Text and element pointing data
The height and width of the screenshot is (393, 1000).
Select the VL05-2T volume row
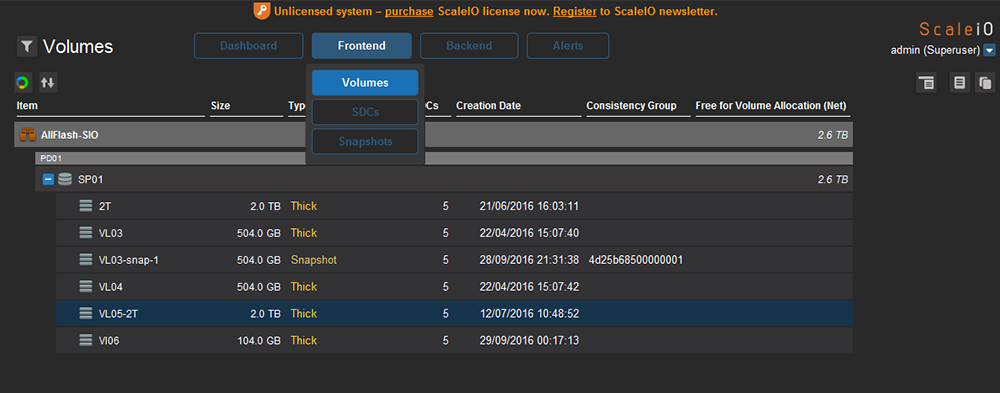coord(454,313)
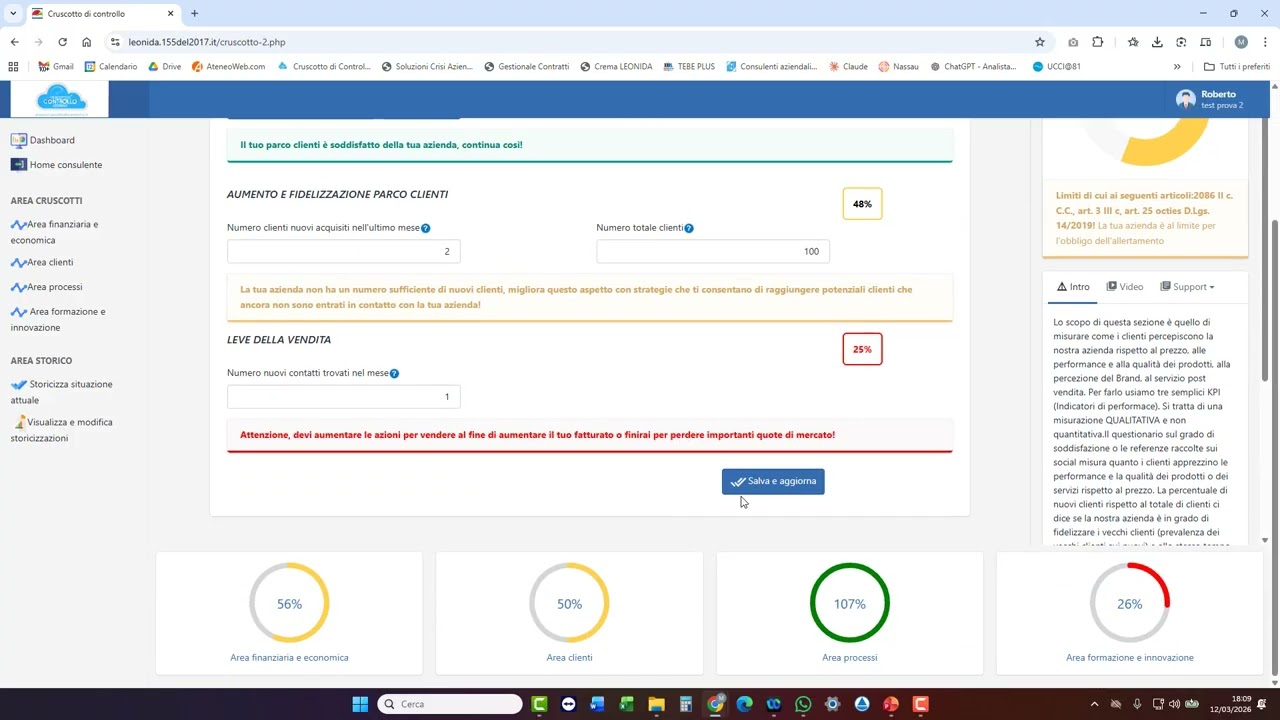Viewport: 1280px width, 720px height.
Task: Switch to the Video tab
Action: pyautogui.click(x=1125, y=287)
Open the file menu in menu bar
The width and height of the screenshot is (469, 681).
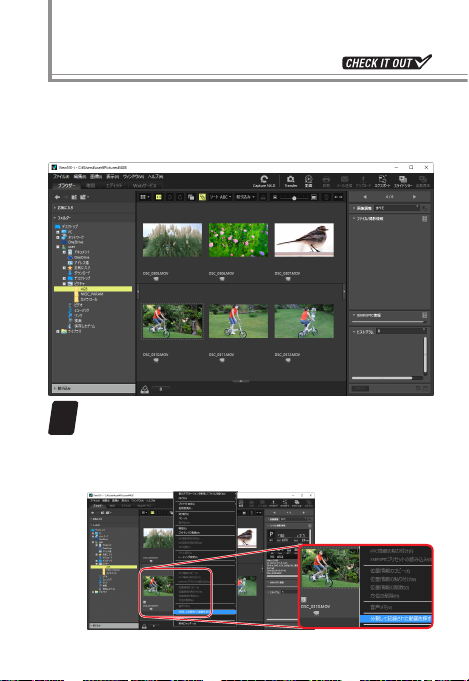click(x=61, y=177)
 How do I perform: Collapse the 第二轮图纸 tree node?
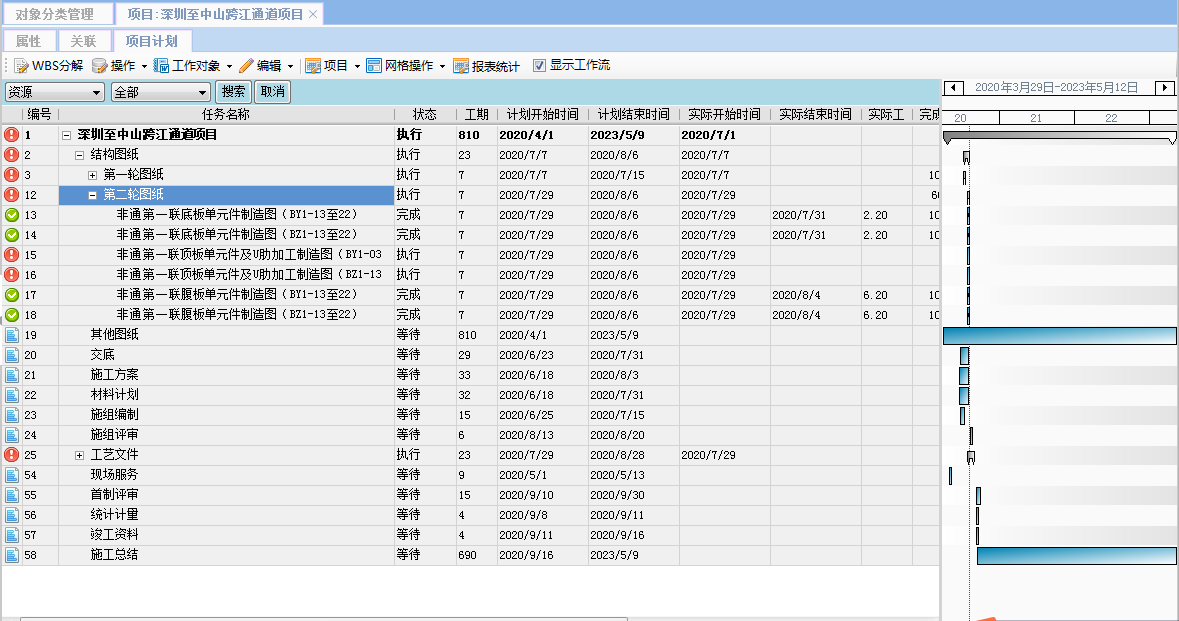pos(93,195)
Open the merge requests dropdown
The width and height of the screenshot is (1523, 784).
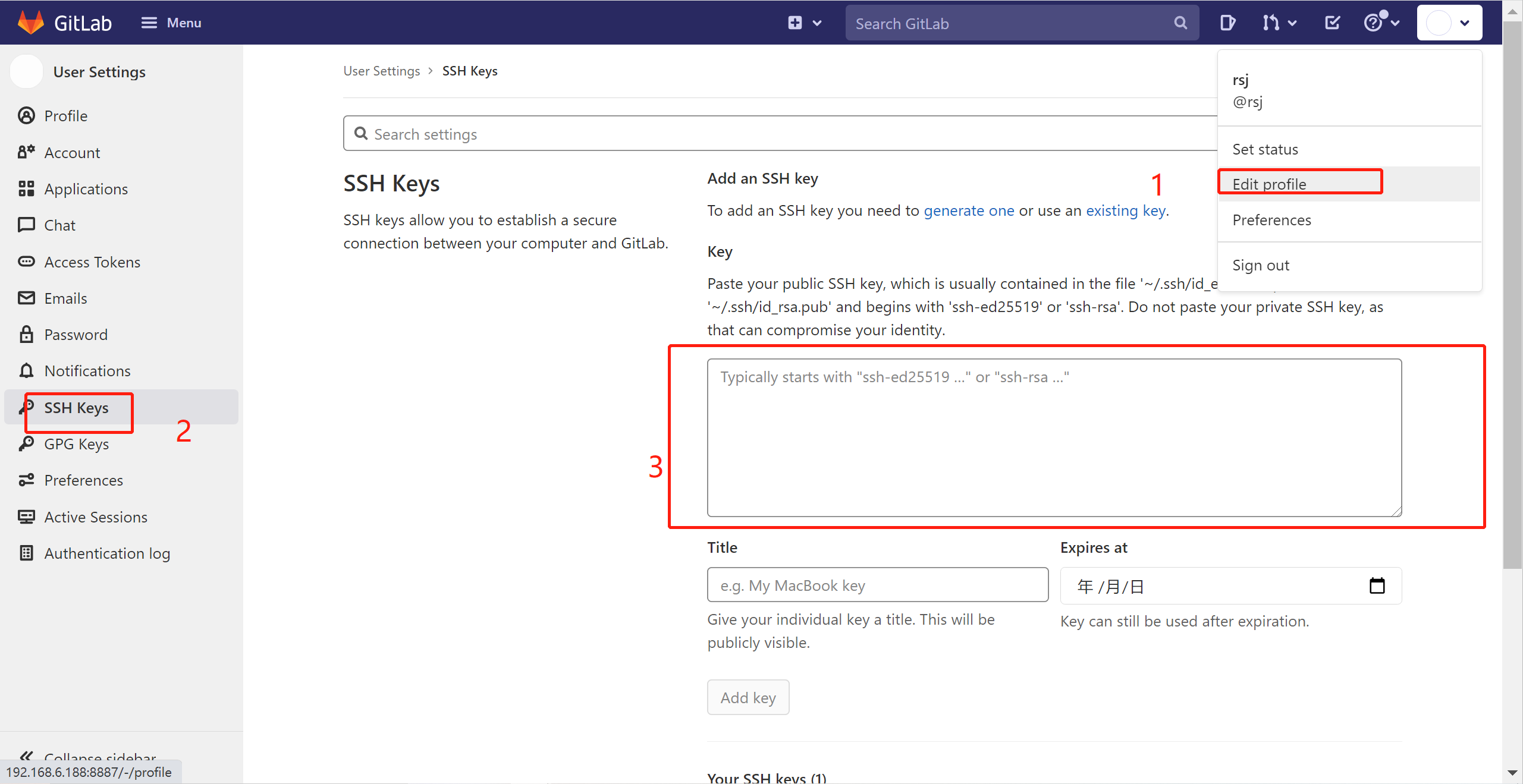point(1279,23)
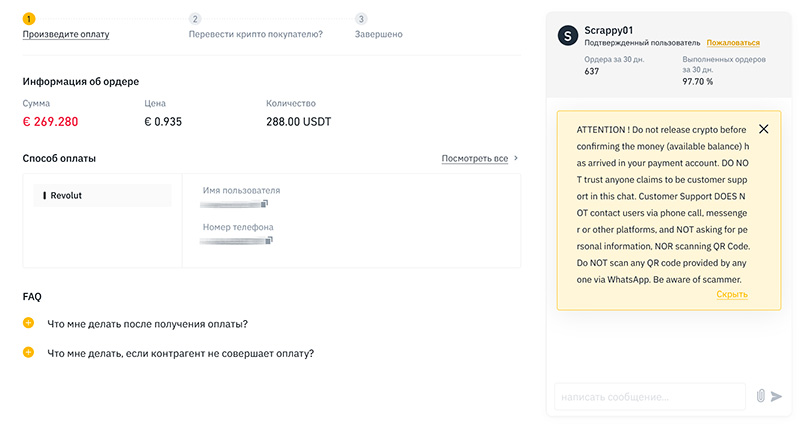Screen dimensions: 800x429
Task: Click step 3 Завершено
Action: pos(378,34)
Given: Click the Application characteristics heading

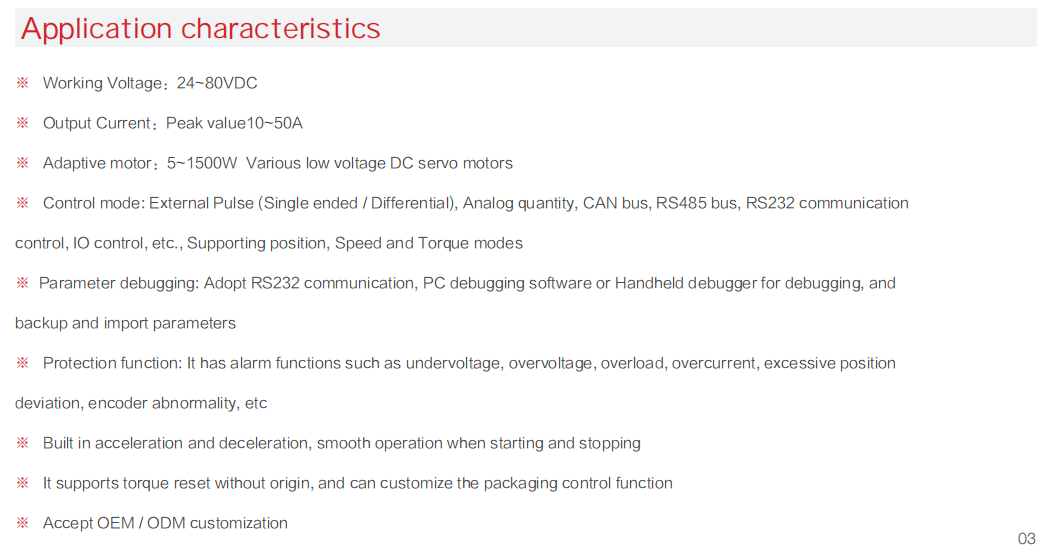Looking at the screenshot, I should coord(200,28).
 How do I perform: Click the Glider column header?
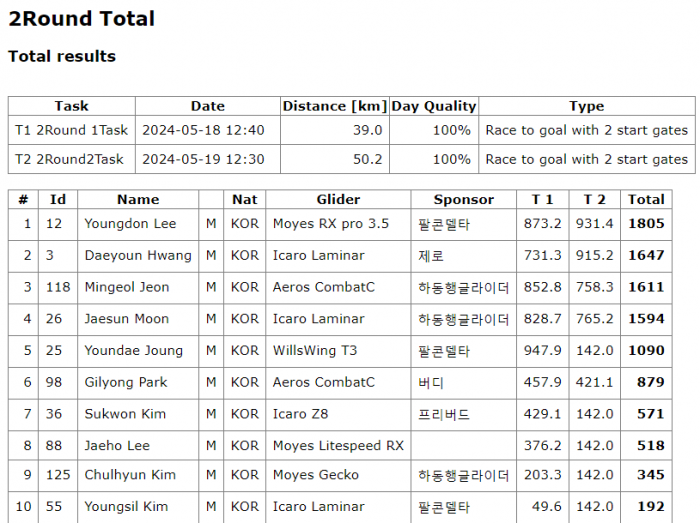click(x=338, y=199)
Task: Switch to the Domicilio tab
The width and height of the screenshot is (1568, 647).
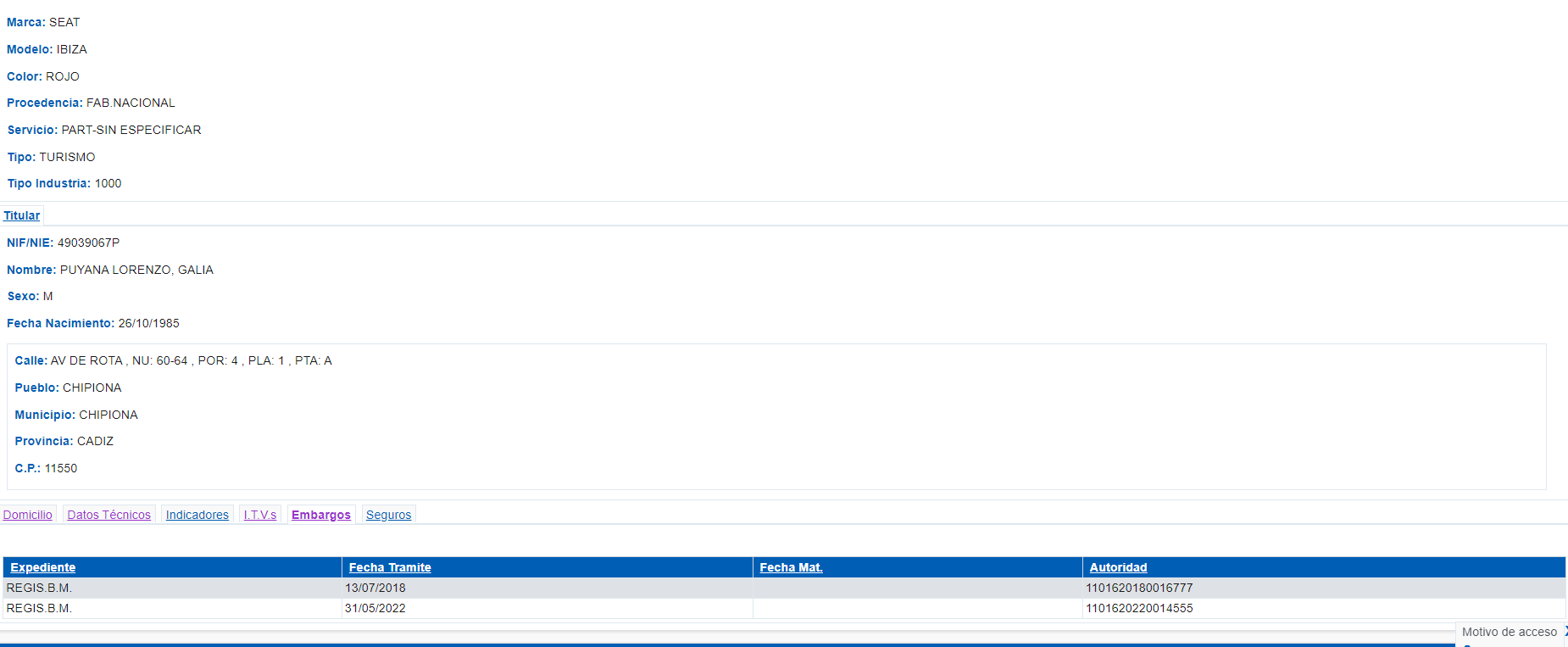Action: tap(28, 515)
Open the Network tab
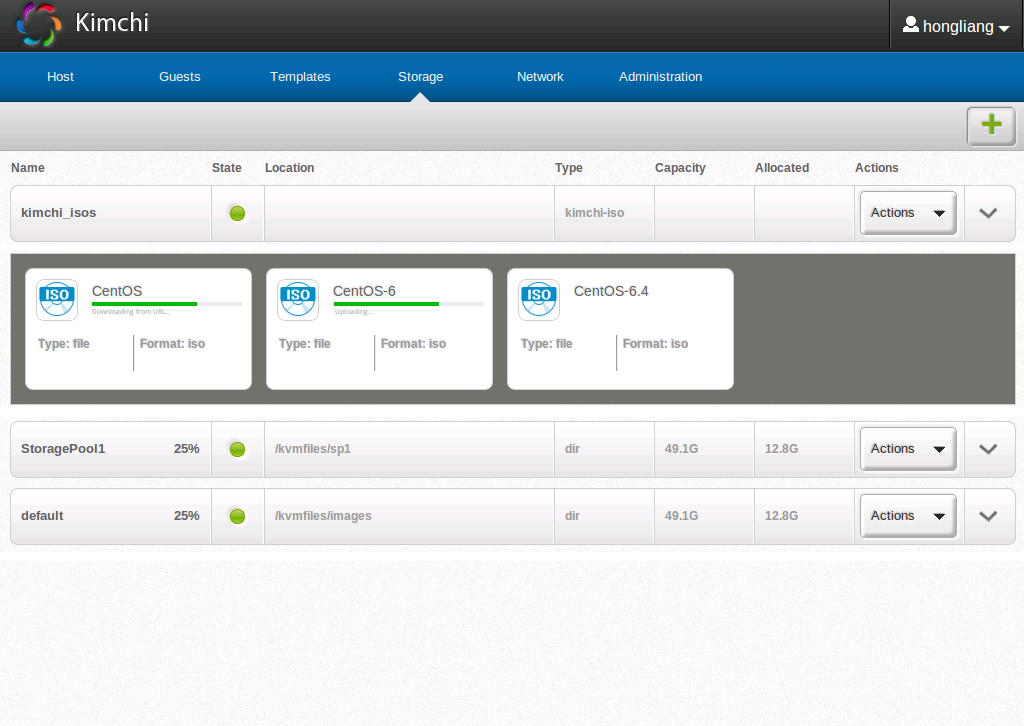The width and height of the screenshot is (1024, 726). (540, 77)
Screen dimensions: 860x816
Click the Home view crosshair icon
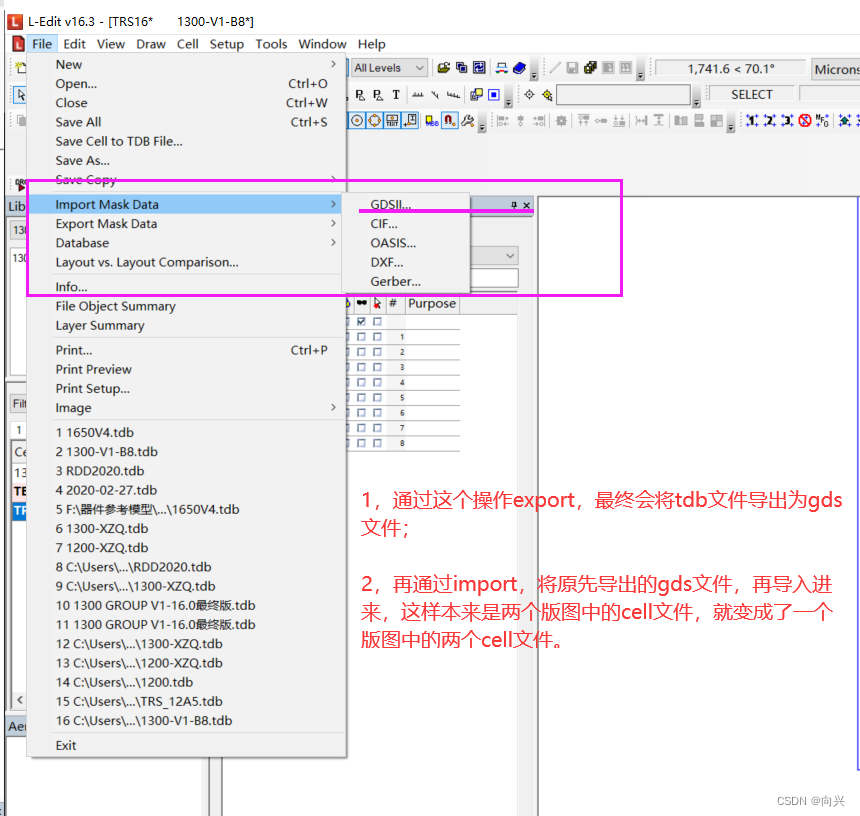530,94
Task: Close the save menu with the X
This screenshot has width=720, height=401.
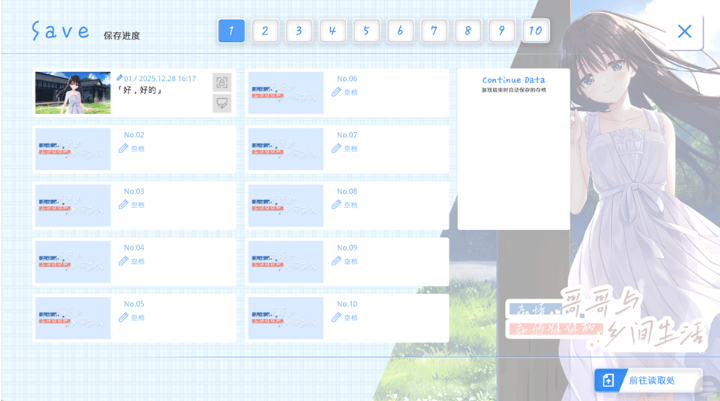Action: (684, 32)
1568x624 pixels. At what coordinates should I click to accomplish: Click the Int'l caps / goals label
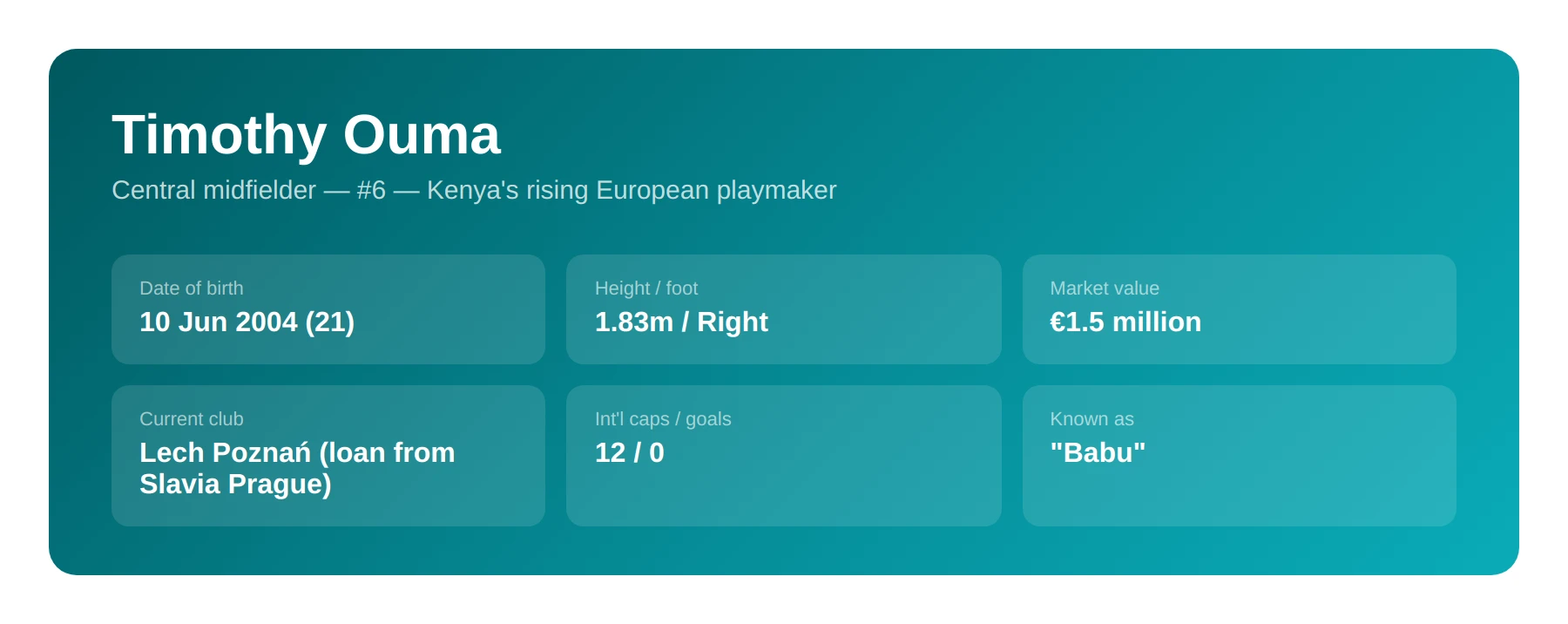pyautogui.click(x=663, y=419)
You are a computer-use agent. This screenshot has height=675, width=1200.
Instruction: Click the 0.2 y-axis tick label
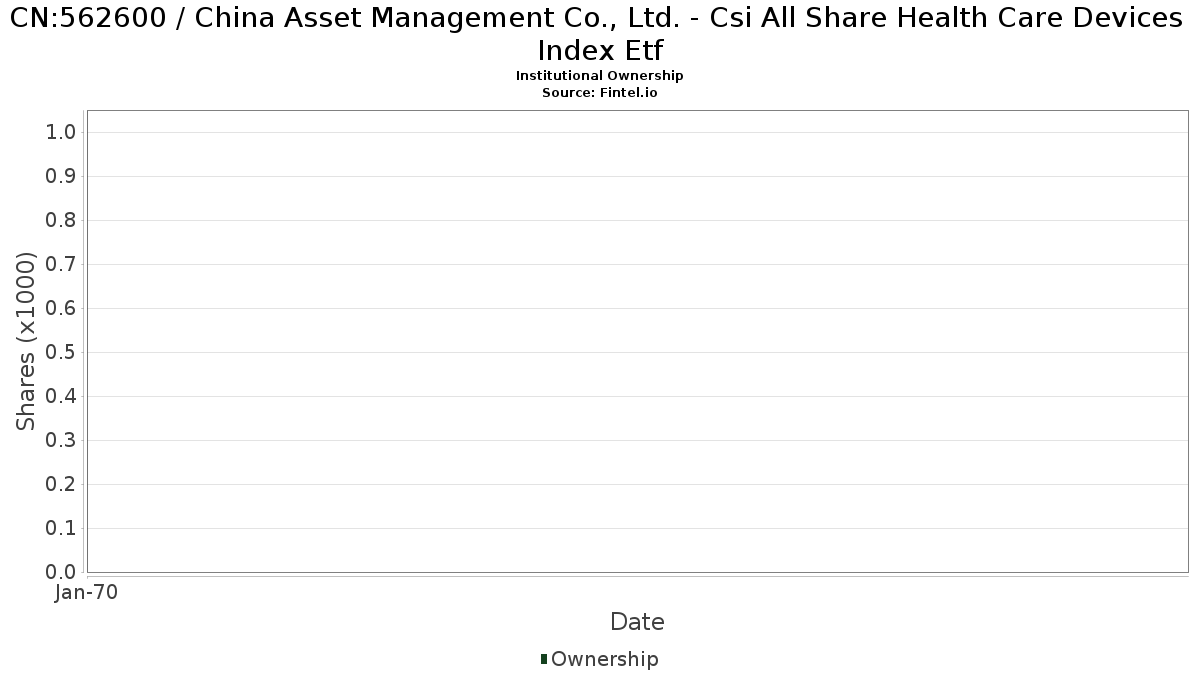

**Prompt:** Reproduce every line of the data above verbatim, omitting the pictures.

**Answer in full:**
The height and width of the screenshot is (393, 1000).
Select the VL05-2T volume row
coord(454,313)
Viewport: 1280px width, 720px height.
Task: Switch to the Video tab
Action: pyautogui.click(x=1125, y=287)
Open the file menu in menu bar
The width and height of the screenshot is (469, 681).
click(x=61, y=177)
 How do I perform: Collapse the 第二轮图纸 tree node?
pos(93,195)
Open the merge requests dropdown
The width and height of the screenshot is (1523, 784).
point(1279,23)
Screen dimensions: 800x429
Task: Click step 3 Завершено
Action: pos(378,34)
Given: Click the Application characteristics heading

Looking at the screenshot, I should coord(200,28).
 How do I perform: Click the Glider column header?
click(x=338, y=199)
Task: Switch to the Domicilio tab
The width and height of the screenshot is (1568, 647).
Action: tap(28, 515)
Open the Network tab
The width and height of the screenshot is (1024, 726). (540, 77)
Screen dimensions: 860x816
Click the Home view crosshair icon
530,94
Task: Close the save menu with the X
This screenshot has width=720, height=401.
Action: (684, 32)
1568x624 pixels. At what coordinates should I click to accomplish: Click the Int'l caps / goals label
pyautogui.click(x=663, y=419)
You are a computer-use agent. This screenshot has height=675, width=1200.
Instruction: Click the 0.2 y-axis tick label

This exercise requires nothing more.